What you are asked to do: Convert every record below into a two-column CSV with the header columns "instruction" and "response." Each record becomes one row, with its text and its answer each in a single quoted field, line breaks replaced by spaces, and the pictures omitted.

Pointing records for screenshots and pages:
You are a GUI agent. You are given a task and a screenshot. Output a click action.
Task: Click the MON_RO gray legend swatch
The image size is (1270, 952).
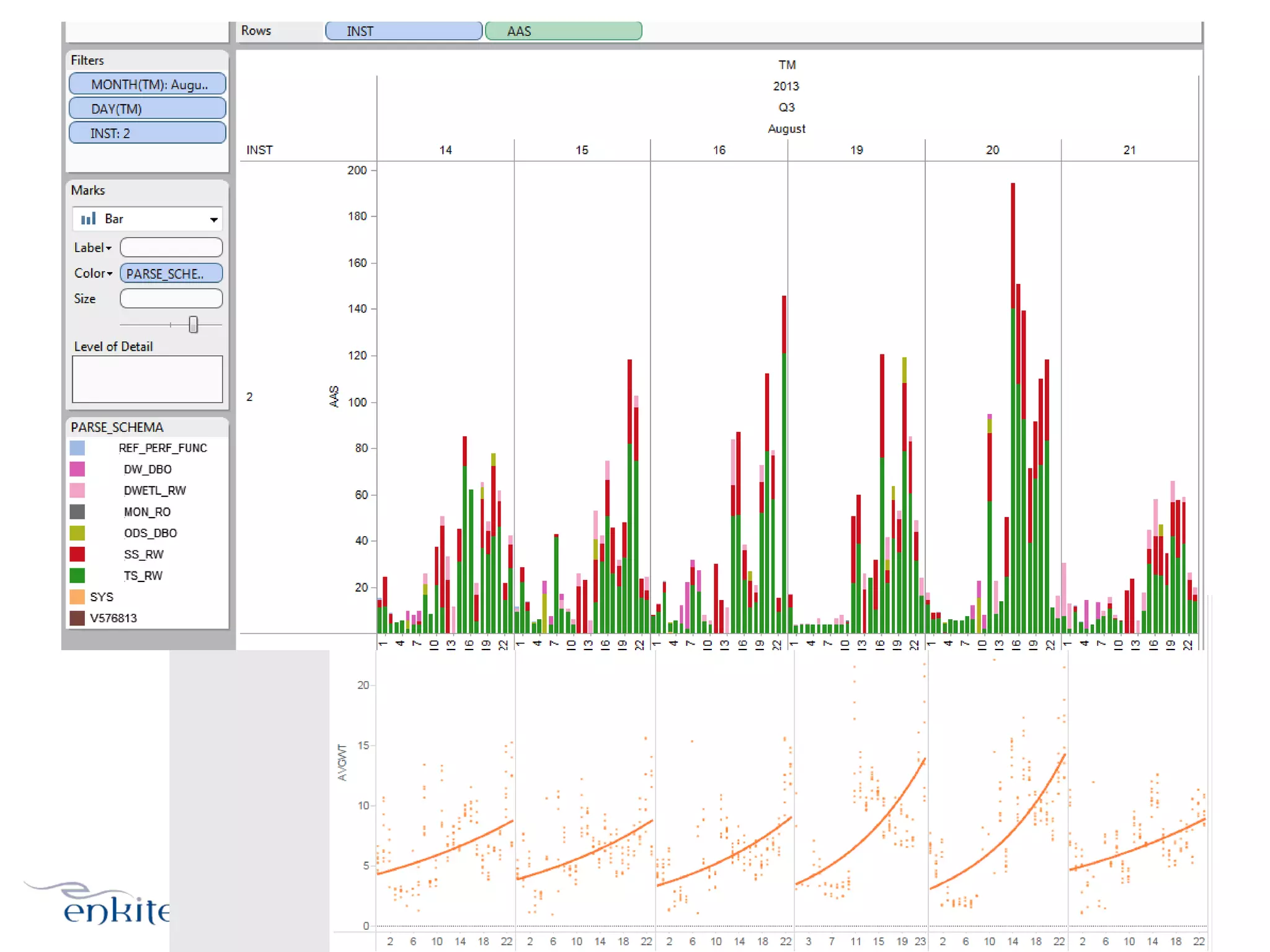click(x=78, y=512)
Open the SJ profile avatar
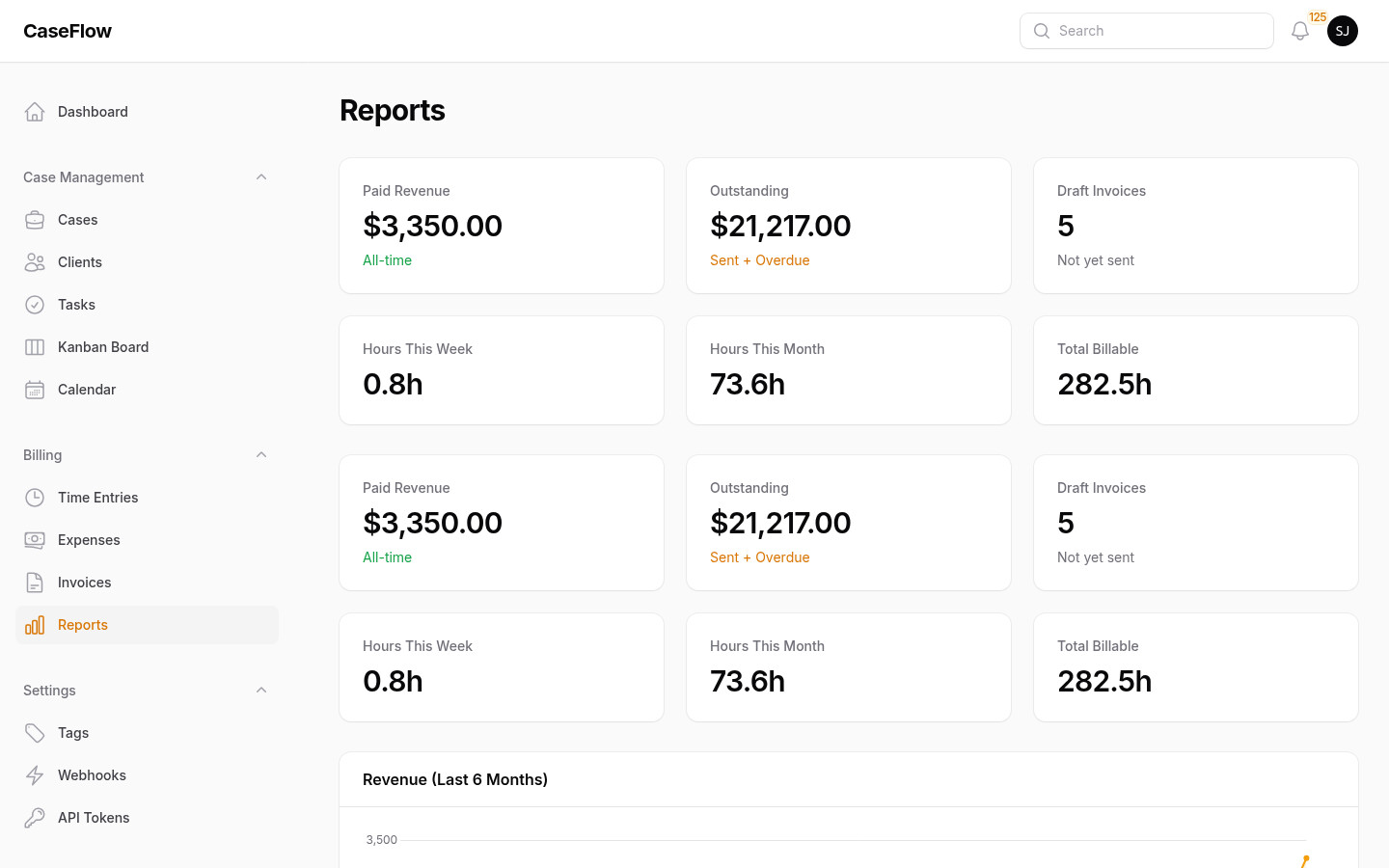 1343,30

Solution to the exercise:
instruction,response
"You are a GUI agent. You are given a task and a screenshot. Output a click action. Task: Click the MON_RO gray legend swatch The image size is (1270, 952).","click(x=78, y=512)"
"Open the SJ profile avatar","1343,30"